The district court’s denial of the motion to reconsider the motion to compel arbitration is affirmed.

Affirmed. 
      
      . This court has recently expressed sympathy, in dicta, for the view of several of our sister circuits that, although nothing in the text of the FAA requires immediate appeal of interlocutory orders denying arbitration, "the failure to promptly appeal such a denial may by estoppel foreclose the demanding party’s right to arbitration, although this is not automatic and depends on a showing of prejudice to the other side." Colón v. R.K. Grace & Co., 358 F.3d 1, 4 (1st Cir.2003). The reasoning behind such a rule is that “it is wasteful to have a full trial and then determine by a post-trial appeal that the whole matter should have been arbitrated and so start again.” Id. In the case before us, however, there has been no trial, and whether the discovery that occurred was sufficiently prejudicial to Cozza to warrant forfeiture is far from clear.

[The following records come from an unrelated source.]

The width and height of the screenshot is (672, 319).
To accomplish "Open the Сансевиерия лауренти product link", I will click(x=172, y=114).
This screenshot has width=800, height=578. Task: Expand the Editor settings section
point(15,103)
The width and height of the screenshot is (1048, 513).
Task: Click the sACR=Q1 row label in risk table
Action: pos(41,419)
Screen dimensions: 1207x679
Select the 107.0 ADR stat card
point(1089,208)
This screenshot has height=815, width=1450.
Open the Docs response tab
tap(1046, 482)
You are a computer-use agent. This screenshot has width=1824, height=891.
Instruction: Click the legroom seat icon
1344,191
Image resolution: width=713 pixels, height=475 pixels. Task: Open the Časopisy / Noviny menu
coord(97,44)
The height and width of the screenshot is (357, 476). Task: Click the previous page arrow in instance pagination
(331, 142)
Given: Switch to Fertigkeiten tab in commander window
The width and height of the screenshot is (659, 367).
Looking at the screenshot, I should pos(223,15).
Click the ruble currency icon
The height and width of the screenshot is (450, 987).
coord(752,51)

      The issue is further complicated by NAI's claim that the second motion is based on newly discovered evidence that was not available before the expiration of the thirty-day period allowed by this rule for interlocutory appeal of his initial motion to compel arbitration. Refusing to allow an appeal of a second motion to compel arbitration based on newly discovered evidence supporting the arbitrability of the dispute potentially creates exactly the scenario a forfeiture rule seeks to avoid: a full trial followed by a determination that the matter must be arbitrated. Perhaps such a case, like Colón, "is a perfect example of why one would not employ a mechanical forfeiture rule.” Id.